Raw records:

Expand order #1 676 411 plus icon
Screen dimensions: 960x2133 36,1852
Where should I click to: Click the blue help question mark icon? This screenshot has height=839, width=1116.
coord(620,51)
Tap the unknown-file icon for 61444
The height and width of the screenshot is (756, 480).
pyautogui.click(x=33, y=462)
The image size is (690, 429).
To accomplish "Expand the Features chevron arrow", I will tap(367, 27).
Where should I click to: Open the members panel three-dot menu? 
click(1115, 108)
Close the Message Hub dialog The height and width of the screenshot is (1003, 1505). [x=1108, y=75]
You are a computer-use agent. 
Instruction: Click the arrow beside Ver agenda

THE EXERCISE » Edit the records above by replacing "Where should I click to" with "What should I click to" everywhere it occurs. Leave everything else unchanged.

ANSWER TO THE TASK »
Expand order #1 676 411 plus icon
Screen dimensions: 960x2133 36,1852
What should I click to: Click the blue help question mark icon? This screenshot has height=839, width=1116.
coord(620,51)
Tap the unknown-file icon for 61444
The height and width of the screenshot is (756, 480).
pyautogui.click(x=33, y=462)
The image size is (690, 429).
To accomplish "Expand the Features chevron arrow", I will tap(367, 27).
What should I click to: Open the members panel three-dot menu? 
click(1115, 108)
Close the Message Hub dialog The height and width of the screenshot is (1003, 1505). [x=1108, y=75]
You are a computer-use agent. 
Instruction: Click the arrow beside Ver agenda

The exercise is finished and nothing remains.